L’enfant se demande comment on peut faire pire qu’un dieu copulant avec un caillou. D’un geste de la tête, il fait signe au barbier de continuer.
- La semence de Jupiter est fertile, même déposée sur un rocher. De cette étrange “union” naquit une divinité, Agdistis. Un être aux attributs d’homme et de femme. Un être caractériel, qui dès sa naissance, agressa et viola tous les êtres vivants qui avaient le malheur de croiser son chemin, jusqu’aux plantes innocentes. Il était indomptable, semait le chaos partout où il passait. La nouvelle parvint aux oreilles de Jupiter-qui-entend-tout. Le roi des dieux décida de mettre fin à cette engeance. Qui osait copuler avec tout ce qui bouge ? C’était indigne. Il demanda à Bacchus d’imaginer une punition. Le dieu du vin, ravi de cette mission, se frotta les mains. Il alla trouver Agdistis et l’invita à une orgie. Le monstre accepta, bien évidemment, il ne pouvait résister à une fête où se réuniraient toutes sortes de créatures appétissantes. Bacchus en profita pour endormir sa victime avec une boisson dont il avait le secret. Durant son sommeil, il attacha les testicules aux pieds du dormeur, de sorte que lorsque le monstre s’étira au réveil, il se châtra lui-même. Un cri de souffrance explosa dans le ciel en même temps qu’un jet de sang s’épancha sur la terre. Le sang d’Agdistis, fils de Cybèle et de Jupiter, est fertile. La fertilité est de famille.
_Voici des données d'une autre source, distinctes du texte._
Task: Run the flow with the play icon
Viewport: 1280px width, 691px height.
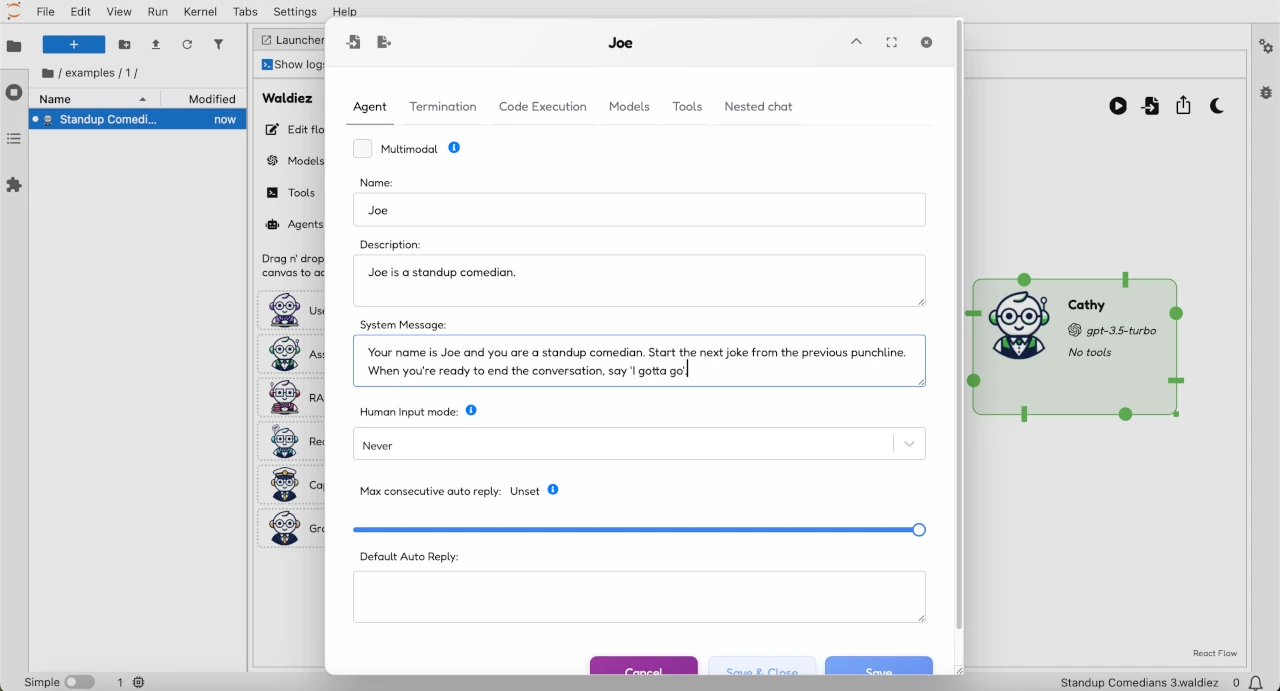Action: coord(1118,106)
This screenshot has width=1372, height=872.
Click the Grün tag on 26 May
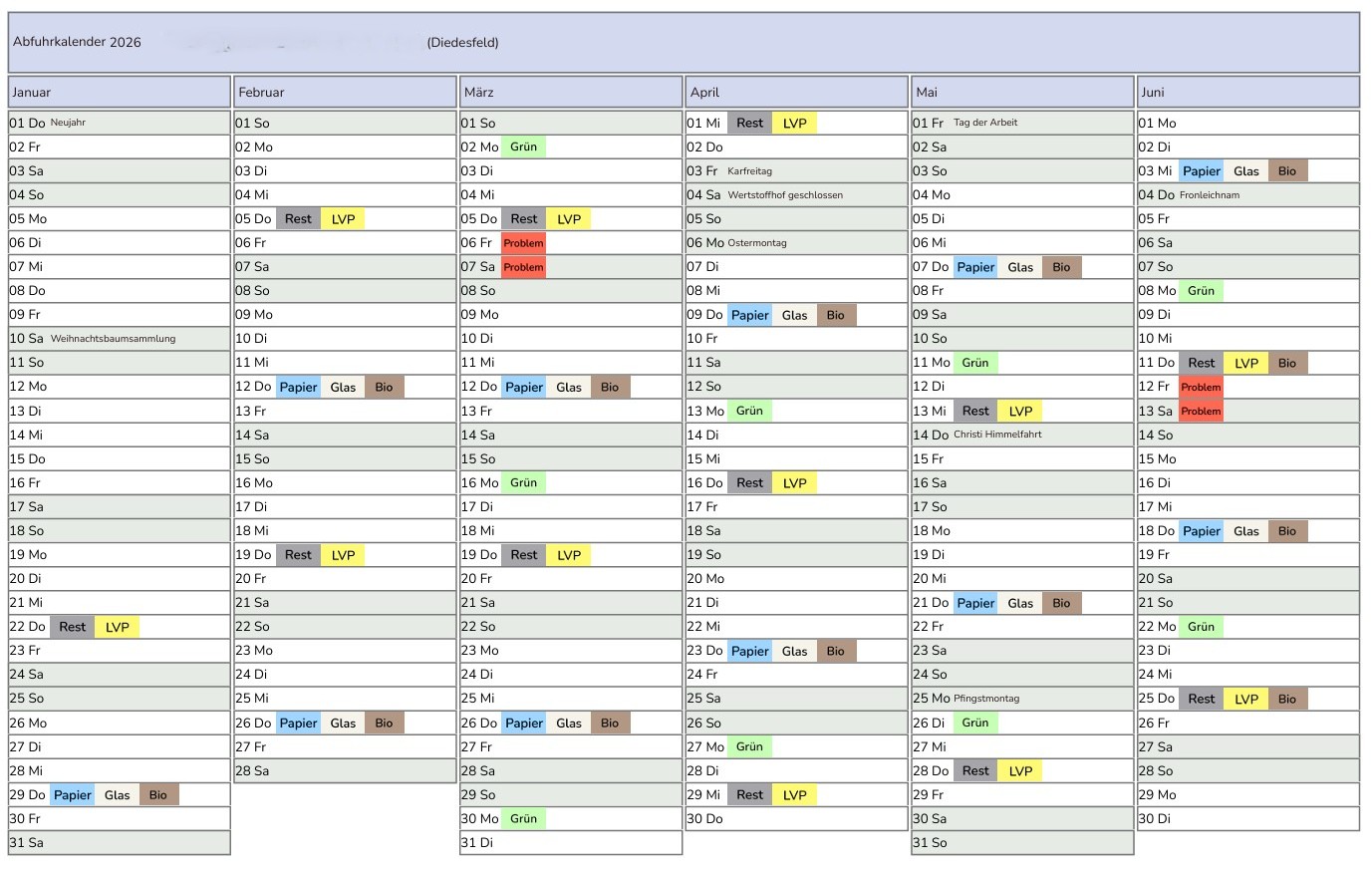coord(974,724)

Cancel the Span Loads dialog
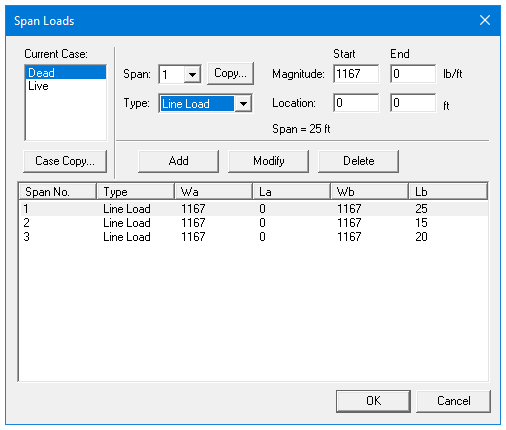point(453,401)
Il donna naissance à un arbre, un bel arbre aux fruits rouges et ronds, délicieusement sucrés. Le grenadier.
Même si l’enfant avait déjà aperçu des grenades sur des étals, il n’y avait jamais goûté, son père ne pouvait s’offrir ce fruit luxueux réservé aux patriciens. Le récit du barbier le dégoûte de ce fruit. Pourquoi lui raconte-t-on toutes ces horreurs ? Où va mener cette histoire ? Le barbier caresse sa barbe soignée et sourit de toutes ses dents devant le visage décomposé de l’enfant.
- Mais ce n’est pas fini. Une nymphe, passant auprès de l’arbre, découvrit une jolie grenade tombée sur le sol. Elle trouva le fruit si beau et si désirable qu’elle l’introduisit en son sein, ou peut-être ailleurs, la légende est sujette à de nombreuses variations.
- Mais… mais une grenade ? Comment ? Pourquoi ? demande l’enfant, interloqué.
- La question du pourquoi est inutile, celle du comment plus encore. En revanche, celle des conséquences nous importe. Une fois que le ciel eut tourné trois fois autour de son axe éternel, la jeune nymphe donna naissance à un beau jeune homme qu’elle prénomma Attis. La procréation est rapide, chez les dieux. Le produit de cette union était donc le fils d’Agdistis et le petit-fils de Jupiter, mais également le petit-fils de Cybèle
- Et aussi son arrière-petit-fils, car Jupiter est le fils de Cybèle.
- Je vois que tu suis, c’est très bien.
- Les racines de l’arbre généalogique sont un peu emmêlées.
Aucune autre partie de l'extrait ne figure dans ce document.